Exercise guide
Arm Slingers Hanging Straight Legs
- Intermediate
- Compound
- Rep-based
- Lower legs
- Upper legs
- Waist
This exercise utilizes hanging arm slings to isolate the core, specifically targeting the lower abdominals and obliques through a controlled lateral leg-raising motion. By removing grip strength as a limiting factor, it allows for deeper focus on pelvic tilt and rotational stability.
Reviewed by the Crucible team · Updated June 2026
Muscles worked
Setup
- Secure the ab straps to a pull-up bar or power rack at a height that allows your feet to hang clear of the floor.
- Slide your arms through the slings so the padding supports your upper arms near the armpits, and grip the top of the straps firmly.
- Allow your body to hang in a neutral position with your legs straight, feet together, and core pre-engaged.
How to do it
- Exhale as you lift your straight legs upward and out to one side in a sweeping 'slinging' arc toward your shoulder.
- At the top of the movement, focus on crunching your side to maximize oblique contraction.
- Inhale as you slowly lower your legs back to the center starting position using a 2-second eccentric tempo.
- Repeat the movement by slinging your legs to the opposite side, alternating for the desired number of reps.
Form checklist
- Keep your knees locked and legs fully extended throughout the entire set.
- Avoid using momentum or swinging your torso to lift your legs.
- Ensure your lower back rounds slightly at the top to fully engage the rectus abdominis.

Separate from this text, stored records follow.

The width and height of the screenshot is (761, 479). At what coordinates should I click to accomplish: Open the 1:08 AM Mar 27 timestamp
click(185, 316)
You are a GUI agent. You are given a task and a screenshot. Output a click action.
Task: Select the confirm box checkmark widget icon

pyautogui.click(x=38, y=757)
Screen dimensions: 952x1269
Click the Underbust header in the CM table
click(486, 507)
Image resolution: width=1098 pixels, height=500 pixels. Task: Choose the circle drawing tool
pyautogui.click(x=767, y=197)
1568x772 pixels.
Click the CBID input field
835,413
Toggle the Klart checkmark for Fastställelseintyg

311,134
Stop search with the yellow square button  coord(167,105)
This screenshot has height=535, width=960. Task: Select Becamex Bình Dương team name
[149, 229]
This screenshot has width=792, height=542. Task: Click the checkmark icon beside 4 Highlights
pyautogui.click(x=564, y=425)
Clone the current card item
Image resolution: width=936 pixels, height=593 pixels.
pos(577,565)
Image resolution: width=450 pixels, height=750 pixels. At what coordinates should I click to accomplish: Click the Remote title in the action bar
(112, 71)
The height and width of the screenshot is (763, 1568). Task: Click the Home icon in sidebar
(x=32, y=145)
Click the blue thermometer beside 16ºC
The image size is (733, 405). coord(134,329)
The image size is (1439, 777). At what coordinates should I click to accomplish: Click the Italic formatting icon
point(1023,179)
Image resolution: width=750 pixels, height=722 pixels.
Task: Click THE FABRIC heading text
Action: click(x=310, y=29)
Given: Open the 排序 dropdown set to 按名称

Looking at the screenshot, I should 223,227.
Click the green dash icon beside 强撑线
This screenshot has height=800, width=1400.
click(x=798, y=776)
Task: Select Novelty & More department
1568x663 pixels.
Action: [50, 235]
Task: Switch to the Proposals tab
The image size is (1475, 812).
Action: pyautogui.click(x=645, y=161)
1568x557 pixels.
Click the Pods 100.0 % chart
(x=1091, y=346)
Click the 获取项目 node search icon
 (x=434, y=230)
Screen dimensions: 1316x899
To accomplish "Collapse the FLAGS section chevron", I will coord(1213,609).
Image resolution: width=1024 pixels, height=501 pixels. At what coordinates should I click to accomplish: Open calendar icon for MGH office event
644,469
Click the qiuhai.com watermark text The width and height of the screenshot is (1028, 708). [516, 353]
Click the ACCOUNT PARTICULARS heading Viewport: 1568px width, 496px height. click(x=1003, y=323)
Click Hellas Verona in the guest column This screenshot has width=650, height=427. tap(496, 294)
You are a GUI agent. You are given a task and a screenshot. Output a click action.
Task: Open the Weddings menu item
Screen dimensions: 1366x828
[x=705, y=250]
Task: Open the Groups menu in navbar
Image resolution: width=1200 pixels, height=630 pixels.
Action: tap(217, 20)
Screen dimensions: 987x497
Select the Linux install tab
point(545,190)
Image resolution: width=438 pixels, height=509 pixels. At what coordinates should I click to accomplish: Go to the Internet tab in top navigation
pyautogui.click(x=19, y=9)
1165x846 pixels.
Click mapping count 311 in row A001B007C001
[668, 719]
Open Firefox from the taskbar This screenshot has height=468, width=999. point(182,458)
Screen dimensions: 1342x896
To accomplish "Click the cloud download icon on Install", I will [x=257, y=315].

- Keep your shoulders depressed and away from your ears to maintain stability in the slings.
Pro tips
- Visualize drawing a wide 'V' shape with your toes to ensure you are hitting the obliques effectively.
- Squeeze your inner thighs together throughout the movement to create more midline stability and engage the adductors.
Make it harder
- Add ankle weights to increase the lever arm resistance.
- Incorporate a 2-second isometric hold at the peak of each lateral raise to maximize time under tension.
Frequently asked
- What muscles does the arm slingers hanging straight legs work?
- The arm slingers hanging straight legs primarily targets the abs and obliques, and also works the erector spinae as secondary muscles.
- What equipment do you need for the arm slingers hanging straight legs?
- The arm slingers hanging straight legs uses pull up bar.
- Is the arm slingers hanging straight legs good for beginners?
- The arm slingers hanging straight legs is rated intermediate. Build a base with simpler variations first, then progress to it with light load and strict form.